Romney spox John Sununu again challenged by CNN for repeating lies. ThinkProgress: "…Situation Room host Wolf Blitzer took Romney campaign chairman John Sununu to task over the false [welfare] ads, reading directly from the Dept. of Health and Human Services directive that outlines the waiver program and the letters from Republican governors who asked for the waivers."
Fed Close To Action
Fed may be ready for more stimulus. Bloomberg: "Many members of the policy-setting Federal Open Market Committee said further action would probably be needed 'fairly soon' without evidence of 'substantial and sustainable' improvement in the recovery, according to minutes of the July 31-Aug. 1 meeting released yesterday … Many participants at the Fed’s meeting said a new large- scale asset-purchase program 'could provide additional support for the economic recovery,'"
"Middle-class income and wealth fell in last 10 years" reports LAT: "Median middle-class income dropped 5% in the 2000s, while net worth plummeted 28% — to $93,150 from $129,582 — as housing prices shriveled, the [Pew] report said. The middle class has steadily shrunk over the years, falling to 51% of the population in 2011 from 61% in 1971, the report found."
CBO warns that abrupt spending cuts and tax increases in January after "fiscal cliff" may cause recession. W. Post: "…the CBO warned that the nation would be plunged into a significant recession during the first half of next year if Congress fails to avert nearly $500 billion in tax increases and spending cuts set to hit in January. [It] would disrupt recent economic progress, push the unemployment rate back up to 9.1 percent by the end of 2013 [and] a contraction of 2.9 percent in gross domestic product, 'similar in magnitude to the recession of the early 1990s.'"
Breakfast Sides
Top OH GOPer says voting rules should not help blacks. NYT: "The new [early voting] policy excluded weekends, and Democrats have accused the secretary of state, Jon Husted, of trying to scale back voting opportunities in urban areas that had longer voting hours during the last presidential election … The friction detonated this week when Doug Preisse, the influential Republican Party chairman of Franklin County [said] 'I guess I really actually feel we shouldn’t contort the voting process to accommodate the urban — read African-American — voter turnout machine.'"
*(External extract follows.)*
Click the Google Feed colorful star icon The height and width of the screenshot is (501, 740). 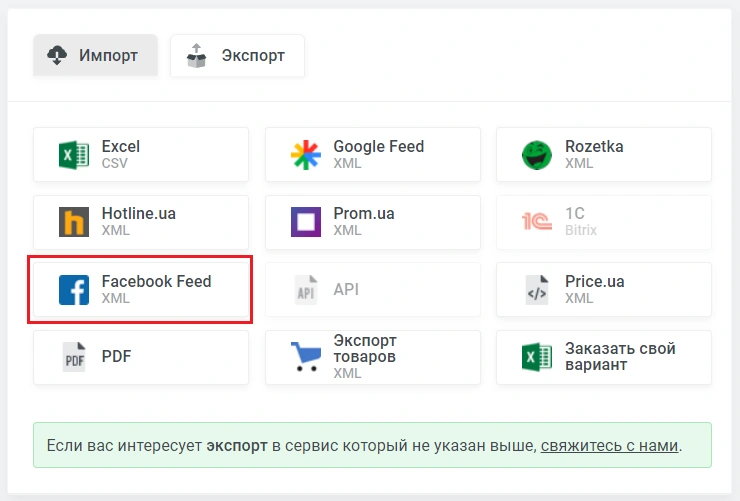pos(306,155)
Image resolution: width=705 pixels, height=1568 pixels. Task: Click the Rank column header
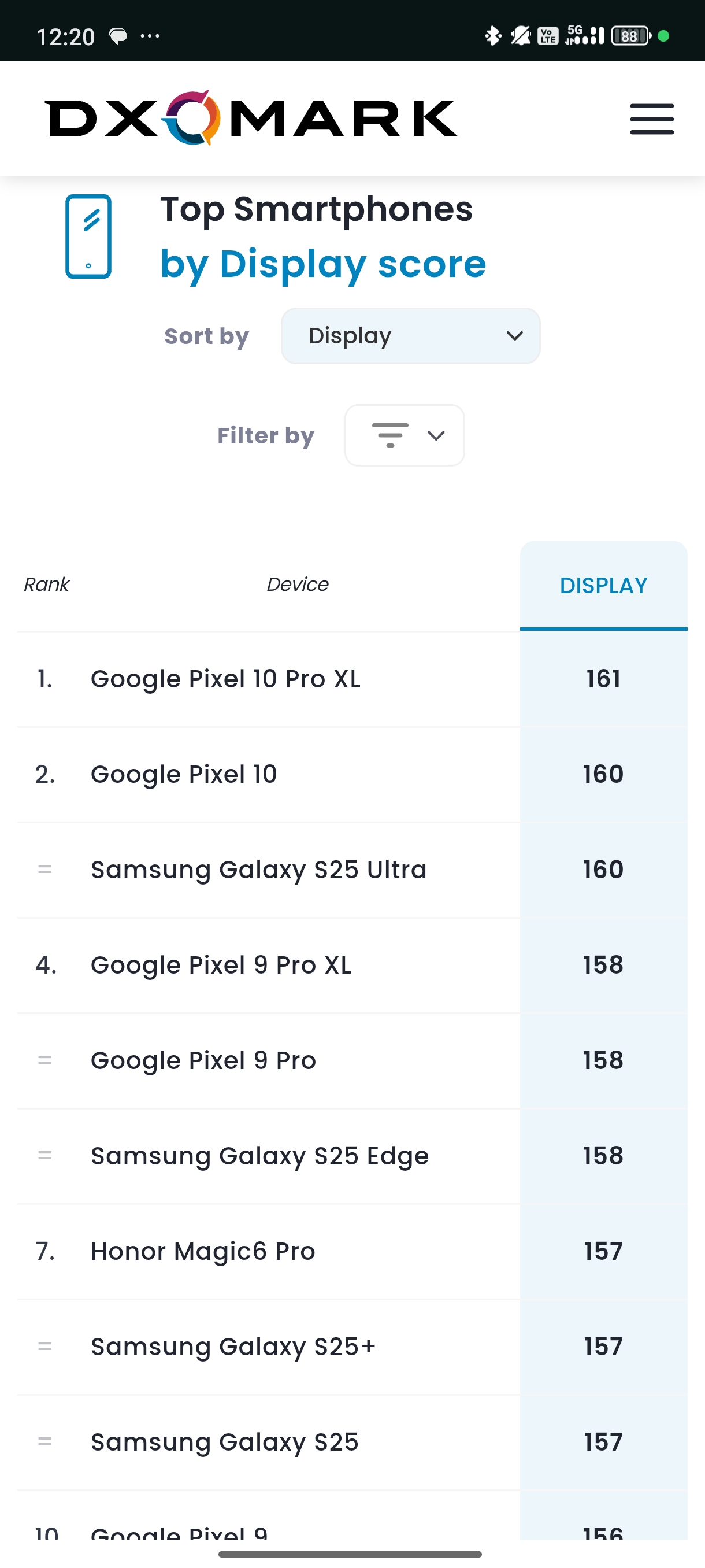(x=46, y=585)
SEC blocks chairwoman's proposal to regulate money market funds. NYT: "While opposition was certain from the two Republican members of the commission, the crucial swing vote, a Democratic commissioner, Luis A. Aguilar, said in an interview on Wednesday afternoon that he would feel comfortable voting only after significant further study of the industry. Ms. Schapiro wanted the $2.6 trillion money market fund sector to start holding cash reserves or to let their share prices fluctuate, instead of promising to pay investors $1 for every $1 they put in, among other changes."